*Given exercise*
Rewrite every line of the entries below as a numbered list, leaving out the blank lines.

(Extracted data entries)
****************************************

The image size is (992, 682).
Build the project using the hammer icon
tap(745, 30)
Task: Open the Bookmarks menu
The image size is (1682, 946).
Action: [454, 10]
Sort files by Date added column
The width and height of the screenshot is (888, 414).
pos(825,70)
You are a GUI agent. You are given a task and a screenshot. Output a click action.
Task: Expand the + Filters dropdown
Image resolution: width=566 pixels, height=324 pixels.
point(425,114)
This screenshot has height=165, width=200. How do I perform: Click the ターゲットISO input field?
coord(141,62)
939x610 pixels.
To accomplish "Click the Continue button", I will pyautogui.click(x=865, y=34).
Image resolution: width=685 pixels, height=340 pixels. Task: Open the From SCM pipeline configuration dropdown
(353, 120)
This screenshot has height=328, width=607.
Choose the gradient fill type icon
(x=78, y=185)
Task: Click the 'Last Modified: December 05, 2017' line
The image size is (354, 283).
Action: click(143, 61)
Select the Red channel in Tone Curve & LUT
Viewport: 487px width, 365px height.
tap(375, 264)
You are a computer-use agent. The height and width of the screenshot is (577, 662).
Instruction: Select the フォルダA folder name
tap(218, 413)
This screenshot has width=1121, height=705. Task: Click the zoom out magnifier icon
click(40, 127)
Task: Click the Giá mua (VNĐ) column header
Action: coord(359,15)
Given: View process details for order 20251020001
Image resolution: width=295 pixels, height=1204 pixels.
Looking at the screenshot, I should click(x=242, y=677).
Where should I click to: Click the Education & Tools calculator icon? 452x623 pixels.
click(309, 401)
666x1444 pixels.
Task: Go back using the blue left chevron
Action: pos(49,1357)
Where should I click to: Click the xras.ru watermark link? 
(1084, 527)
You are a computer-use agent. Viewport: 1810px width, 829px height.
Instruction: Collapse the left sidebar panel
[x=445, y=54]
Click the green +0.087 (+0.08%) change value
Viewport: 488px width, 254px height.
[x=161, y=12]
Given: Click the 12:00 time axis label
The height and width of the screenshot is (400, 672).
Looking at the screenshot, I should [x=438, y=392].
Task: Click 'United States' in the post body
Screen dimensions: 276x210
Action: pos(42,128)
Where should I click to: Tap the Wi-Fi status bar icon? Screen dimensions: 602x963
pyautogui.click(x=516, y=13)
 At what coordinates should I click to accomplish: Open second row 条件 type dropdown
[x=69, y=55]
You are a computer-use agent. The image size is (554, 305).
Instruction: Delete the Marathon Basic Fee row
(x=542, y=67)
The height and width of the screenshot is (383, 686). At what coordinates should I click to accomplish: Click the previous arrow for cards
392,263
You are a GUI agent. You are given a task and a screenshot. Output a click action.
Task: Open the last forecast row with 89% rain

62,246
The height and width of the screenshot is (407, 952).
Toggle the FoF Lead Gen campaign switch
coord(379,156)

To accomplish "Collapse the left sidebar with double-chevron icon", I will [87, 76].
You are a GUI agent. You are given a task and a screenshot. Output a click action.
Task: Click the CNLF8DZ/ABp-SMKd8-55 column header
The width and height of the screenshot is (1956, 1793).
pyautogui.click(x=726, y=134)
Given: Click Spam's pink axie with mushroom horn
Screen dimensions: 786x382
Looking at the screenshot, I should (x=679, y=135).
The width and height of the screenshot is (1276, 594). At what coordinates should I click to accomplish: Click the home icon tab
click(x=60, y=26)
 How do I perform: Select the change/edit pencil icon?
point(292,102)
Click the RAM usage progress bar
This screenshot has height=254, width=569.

****************************************

*Complete answer*
1. The image size is (992, 682).
2. Build the project using the hammer icon
3. tap(745, 30)
4. Task: Open the Bookmarks menu
5. The image size is (1682, 946).
6. Action: [454, 10]
7. Sort files by Date added column
8. The width and height of the screenshot is (888, 414).
9. pos(825,70)
10. You are a GUI agent. You are given a task and a screenshot. Output a click action.
11. Task: Expand the + Filters dropdown
12. Image resolution: width=566 pixels, height=324 pixels.
13. point(425,114)
14. This screenshot has height=165, width=200. How do I perform: Click the ターゲットISO input field?
15. coord(141,62)
16. 939x610 pixels.
17. To accomplish "Click the Continue button", I will pyautogui.click(x=865, y=34).
18. Image resolution: width=685 pixels, height=340 pixels. Task: Open the From SCM pipeline configuration dropdown
19. (353, 120)
20. This screenshot has height=328, width=607.
21. Choose the gradient fill type icon
22. (x=78, y=185)
23. Task: Click the 'Last Modified: December 05, 2017' line
24. The image size is (354, 283).
25. Action: click(143, 61)
26. Select the Red channel in Tone Curve & LUT
27. Viewport: 487px width, 365px height.
28. tap(375, 264)
29. You are a computer-use agent. The height and width of the screenshot is (577, 662).
30. Instruction: Select the フォルダA folder name
31. tap(218, 413)
32. This screenshot has width=1121, height=705. Task: Click the zoom out magnifier icon
33. click(40, 127)
34. Task: Click the Giá mua (VNĐ) column header
35. Action: coord(359,15)
36. Given: View process details for order 20251020001
37. Image resolution: width=295 pixels, height=1204 pixels.
38. Looking at the screenshot, I should click(x=242, y=677).
39. Where should I click to: Click the Education & Tools calculator icon? 452x623 pixels.
40. click(309, 401)
41. 666x1444 pixels.
42. Task: Go back using the blue left chevron
43. Action: pos(49,1357)
44. Where should I click to: Click the xras.ru watermark link? 
45. (1084, 527)
46. You are a computer-use agent. Viewport: 1810px width, 829px height.
47. Instruction: Collapse the left sidebar panel
48. [x=445, y=54]
49. Click the green +0.087 (+0.08%) change value
50. Viewport: 488px width, 254px height.
51. [x=161, y=12]
52. Given: Click the 12:00 time axis label
53. The height and width of the screenshot is (400, 672).
54. Looking at the screenshot, I should [x=438, y=392].
55. Task: Click 'United States' in the post body
56. Screen dimensions: 276x210
57. Action: pos(42,128)
58. Where should I click to: Tap the Wi-Fi status bar icon? Screen dimensions: 602x963
59. pyautogui.click(x=516, y=13)
60.  At what coordinates should I click to accomplish: Open second row 条件 type dropdown
61. [x=69, y=55]
62. You are a computer-use agent. The image size is (554, 305).
63. Instruction: Delete the Marathon Basic Fee row
64. (x=542, y=67)
65. The height and width of the screenshot is (383, 686). At what coordinates should I click to accomplish: Click the previous arrow for cards
66. 392,263
67. You are a GUI agent. You are given a task and a screenshot. Output a click action.
68. Task: Open the last forecast row with 89% rain
69. 62,246
70. The height and width of the screenshot is (407, 952).
71. Toggle the FoF Lead Gen campaign switch
72. coord(379,156)
73. To accomplish "Collapse the left sidebar with double-chevron icon", I will [87, 76].
74. You are a GUI agent. You are given a task and a screenshot. Output a click action.
75. Task: Click the CNLF8DZ/ABp-SMKd8-55 column header
76. The width and height of the screenshot is (1956, 1793).
77. pyautogui.click(x=726, y=134)
78. Given: Click Spam's pink axie with mushroom horn
79. Screen dimensions: 786x382
80. Looking at the screenshot, I should (x=679, y=135).
81. The width and height of the screenshot is (1276, 594). At what coordinates should I click to accomplish: Click the home icon tab
82. click(x=60, y=26)
83.  How do I perform: Select the change/edit pencil icon?
84. point(292,102)
85. Click the RAM usage progress bar
86. This screenshot has height=254, width=569.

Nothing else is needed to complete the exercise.